Copy the lines below exactly, starting at the line that contains "This screenshot has height=499, width=401." and stopping after the last line, and include no other lines.
===== Record excerpts =====
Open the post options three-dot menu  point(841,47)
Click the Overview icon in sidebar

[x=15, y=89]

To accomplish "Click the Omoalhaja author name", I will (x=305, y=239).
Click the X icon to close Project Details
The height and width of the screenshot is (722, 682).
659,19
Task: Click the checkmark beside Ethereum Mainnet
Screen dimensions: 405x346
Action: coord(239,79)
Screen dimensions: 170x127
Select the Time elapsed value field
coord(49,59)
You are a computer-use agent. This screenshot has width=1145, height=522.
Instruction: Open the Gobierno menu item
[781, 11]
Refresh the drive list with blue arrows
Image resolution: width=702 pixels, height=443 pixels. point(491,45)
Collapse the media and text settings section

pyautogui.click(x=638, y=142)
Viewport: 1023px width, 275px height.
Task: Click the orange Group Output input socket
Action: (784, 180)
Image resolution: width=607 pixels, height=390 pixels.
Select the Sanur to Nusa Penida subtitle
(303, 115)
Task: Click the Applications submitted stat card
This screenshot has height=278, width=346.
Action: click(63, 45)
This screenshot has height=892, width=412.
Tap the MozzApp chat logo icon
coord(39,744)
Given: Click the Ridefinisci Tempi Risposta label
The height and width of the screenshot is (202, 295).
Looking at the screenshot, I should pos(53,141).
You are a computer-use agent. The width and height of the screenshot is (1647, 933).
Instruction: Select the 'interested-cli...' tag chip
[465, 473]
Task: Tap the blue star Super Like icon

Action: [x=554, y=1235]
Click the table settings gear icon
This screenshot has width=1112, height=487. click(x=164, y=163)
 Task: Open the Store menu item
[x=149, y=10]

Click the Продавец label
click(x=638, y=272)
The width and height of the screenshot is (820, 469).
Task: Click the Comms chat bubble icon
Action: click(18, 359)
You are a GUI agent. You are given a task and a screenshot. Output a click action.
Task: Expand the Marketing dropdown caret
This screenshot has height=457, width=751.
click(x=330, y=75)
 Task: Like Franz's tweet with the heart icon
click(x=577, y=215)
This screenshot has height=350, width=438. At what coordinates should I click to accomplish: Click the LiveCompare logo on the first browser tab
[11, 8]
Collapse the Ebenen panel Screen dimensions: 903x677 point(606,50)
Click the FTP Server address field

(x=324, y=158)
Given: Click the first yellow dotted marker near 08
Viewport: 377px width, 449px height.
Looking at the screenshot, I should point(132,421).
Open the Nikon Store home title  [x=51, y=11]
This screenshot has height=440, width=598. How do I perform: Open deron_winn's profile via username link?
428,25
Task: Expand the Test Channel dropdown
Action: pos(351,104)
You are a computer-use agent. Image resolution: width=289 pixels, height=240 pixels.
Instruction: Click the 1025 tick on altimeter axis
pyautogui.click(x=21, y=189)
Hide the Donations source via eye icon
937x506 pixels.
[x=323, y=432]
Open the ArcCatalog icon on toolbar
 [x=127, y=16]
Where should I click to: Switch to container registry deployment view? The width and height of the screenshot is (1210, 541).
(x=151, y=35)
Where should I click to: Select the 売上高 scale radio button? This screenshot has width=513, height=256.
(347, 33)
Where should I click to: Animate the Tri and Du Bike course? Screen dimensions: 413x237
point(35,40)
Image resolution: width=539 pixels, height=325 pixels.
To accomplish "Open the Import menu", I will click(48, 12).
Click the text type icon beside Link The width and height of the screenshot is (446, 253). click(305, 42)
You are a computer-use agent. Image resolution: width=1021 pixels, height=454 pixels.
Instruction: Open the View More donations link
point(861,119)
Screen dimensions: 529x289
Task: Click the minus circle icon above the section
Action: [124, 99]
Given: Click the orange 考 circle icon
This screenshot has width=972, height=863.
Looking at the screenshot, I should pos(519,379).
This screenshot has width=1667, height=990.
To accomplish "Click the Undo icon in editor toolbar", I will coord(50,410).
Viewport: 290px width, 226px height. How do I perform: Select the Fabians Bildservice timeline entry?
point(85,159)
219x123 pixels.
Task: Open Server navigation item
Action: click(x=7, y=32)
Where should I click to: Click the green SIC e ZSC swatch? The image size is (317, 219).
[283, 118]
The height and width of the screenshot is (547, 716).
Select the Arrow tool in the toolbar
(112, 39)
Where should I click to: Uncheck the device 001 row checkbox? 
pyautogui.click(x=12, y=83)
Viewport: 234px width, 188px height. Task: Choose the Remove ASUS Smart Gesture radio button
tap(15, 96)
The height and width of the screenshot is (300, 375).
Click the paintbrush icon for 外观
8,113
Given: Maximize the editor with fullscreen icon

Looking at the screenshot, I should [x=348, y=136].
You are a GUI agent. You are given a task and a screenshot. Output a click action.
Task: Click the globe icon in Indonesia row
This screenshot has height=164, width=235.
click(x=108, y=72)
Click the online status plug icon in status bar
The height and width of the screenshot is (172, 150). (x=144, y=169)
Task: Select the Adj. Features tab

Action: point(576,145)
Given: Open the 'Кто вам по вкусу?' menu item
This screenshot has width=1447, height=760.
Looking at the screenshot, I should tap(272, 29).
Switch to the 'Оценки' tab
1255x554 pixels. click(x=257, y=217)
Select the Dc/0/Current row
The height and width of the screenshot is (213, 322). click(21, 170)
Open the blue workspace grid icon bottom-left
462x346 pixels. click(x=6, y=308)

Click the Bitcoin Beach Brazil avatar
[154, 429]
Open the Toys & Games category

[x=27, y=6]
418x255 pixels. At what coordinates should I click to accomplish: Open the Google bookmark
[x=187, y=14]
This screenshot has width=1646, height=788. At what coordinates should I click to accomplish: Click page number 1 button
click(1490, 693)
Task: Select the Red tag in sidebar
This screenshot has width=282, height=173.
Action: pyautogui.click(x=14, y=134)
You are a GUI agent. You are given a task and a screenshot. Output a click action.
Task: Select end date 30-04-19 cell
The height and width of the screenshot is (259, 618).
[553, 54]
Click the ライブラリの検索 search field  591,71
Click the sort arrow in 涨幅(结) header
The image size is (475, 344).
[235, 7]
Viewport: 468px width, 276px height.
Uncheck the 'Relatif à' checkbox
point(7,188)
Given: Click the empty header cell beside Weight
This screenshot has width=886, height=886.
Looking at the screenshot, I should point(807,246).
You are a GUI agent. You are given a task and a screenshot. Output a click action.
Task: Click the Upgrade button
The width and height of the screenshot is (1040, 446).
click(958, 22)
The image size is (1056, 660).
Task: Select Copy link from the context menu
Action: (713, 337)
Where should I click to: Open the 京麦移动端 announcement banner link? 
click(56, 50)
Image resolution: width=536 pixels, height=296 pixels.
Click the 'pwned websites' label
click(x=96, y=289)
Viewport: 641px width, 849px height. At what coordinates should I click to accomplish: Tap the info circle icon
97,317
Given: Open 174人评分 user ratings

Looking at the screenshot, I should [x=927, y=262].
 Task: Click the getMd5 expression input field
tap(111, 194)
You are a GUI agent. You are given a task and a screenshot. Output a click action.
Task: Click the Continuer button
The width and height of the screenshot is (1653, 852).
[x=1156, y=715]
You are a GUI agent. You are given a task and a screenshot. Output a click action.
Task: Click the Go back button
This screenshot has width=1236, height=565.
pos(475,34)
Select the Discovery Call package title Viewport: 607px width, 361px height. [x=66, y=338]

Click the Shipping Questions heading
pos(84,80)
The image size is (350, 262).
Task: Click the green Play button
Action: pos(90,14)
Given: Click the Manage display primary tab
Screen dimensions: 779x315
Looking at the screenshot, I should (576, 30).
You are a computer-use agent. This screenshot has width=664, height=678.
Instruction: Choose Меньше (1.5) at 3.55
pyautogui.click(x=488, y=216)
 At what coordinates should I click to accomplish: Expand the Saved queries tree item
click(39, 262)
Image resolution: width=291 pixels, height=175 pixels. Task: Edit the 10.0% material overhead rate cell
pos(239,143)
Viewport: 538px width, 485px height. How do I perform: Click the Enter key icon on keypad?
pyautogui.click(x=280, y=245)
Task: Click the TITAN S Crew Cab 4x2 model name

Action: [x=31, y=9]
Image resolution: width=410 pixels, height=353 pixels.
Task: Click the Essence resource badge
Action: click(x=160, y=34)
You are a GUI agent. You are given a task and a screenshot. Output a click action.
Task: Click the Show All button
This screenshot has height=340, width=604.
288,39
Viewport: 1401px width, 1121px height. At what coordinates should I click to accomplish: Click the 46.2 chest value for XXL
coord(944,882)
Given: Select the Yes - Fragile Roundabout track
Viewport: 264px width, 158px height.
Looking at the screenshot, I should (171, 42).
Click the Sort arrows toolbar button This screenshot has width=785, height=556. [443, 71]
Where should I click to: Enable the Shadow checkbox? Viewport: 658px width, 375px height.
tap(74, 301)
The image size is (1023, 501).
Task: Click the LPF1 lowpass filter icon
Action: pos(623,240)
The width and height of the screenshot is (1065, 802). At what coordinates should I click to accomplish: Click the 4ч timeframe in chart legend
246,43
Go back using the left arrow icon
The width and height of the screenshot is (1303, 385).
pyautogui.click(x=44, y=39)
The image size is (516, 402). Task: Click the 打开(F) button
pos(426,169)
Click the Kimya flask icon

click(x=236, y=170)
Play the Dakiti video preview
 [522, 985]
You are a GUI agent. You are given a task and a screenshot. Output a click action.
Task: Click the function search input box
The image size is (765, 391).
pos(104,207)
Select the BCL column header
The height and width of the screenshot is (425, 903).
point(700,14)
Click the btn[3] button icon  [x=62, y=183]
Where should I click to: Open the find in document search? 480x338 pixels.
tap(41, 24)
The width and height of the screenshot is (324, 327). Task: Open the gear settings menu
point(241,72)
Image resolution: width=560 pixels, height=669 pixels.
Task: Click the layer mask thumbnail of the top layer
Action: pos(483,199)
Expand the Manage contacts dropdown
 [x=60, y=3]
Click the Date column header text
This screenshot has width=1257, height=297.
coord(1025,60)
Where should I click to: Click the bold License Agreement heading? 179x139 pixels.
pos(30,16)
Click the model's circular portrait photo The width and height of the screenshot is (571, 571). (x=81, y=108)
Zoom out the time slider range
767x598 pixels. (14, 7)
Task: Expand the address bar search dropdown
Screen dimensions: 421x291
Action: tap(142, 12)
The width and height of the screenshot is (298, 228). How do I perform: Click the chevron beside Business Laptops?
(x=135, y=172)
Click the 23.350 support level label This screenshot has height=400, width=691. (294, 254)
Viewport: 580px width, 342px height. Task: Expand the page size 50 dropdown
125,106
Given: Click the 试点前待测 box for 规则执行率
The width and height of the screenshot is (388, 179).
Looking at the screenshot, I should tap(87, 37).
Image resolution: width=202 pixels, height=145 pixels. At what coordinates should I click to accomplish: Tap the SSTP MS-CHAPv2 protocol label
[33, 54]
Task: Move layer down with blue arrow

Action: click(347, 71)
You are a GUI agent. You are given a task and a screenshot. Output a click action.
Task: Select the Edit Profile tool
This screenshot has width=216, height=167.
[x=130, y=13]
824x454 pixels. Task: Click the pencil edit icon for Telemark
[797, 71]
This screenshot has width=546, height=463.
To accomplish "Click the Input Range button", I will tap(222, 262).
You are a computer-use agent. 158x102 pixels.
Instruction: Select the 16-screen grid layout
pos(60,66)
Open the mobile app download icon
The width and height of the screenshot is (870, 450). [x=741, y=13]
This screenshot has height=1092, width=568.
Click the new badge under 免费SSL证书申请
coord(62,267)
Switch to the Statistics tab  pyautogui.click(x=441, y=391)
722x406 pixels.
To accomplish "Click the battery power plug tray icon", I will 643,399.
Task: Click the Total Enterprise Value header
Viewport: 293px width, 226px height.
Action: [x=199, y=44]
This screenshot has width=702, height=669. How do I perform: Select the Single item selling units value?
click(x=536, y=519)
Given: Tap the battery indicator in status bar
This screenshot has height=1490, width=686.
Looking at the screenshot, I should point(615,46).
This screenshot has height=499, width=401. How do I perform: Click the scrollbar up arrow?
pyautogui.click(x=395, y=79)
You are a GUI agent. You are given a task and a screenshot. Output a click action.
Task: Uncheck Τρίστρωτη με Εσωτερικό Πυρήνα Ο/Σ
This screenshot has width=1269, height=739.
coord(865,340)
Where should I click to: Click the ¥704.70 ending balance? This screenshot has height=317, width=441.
=====
### Answer to this task
This screenshot has height=499, width=401. How do I perform: Click the scrollbar up arrow?
pyautogui.click(x=395, y=79)
You are a GUI agent. You are given a task and a screenshot. Output a click action.
Task: Uncheck Τρίστρωτη με Εσωτερικό Πυρήνα Ο/Σ
This screenshot has width=1269, height=739.
coord(865,340)
Where should I click to: Click the ¥704.70 ending balance? This screenshot has height=317, width=441.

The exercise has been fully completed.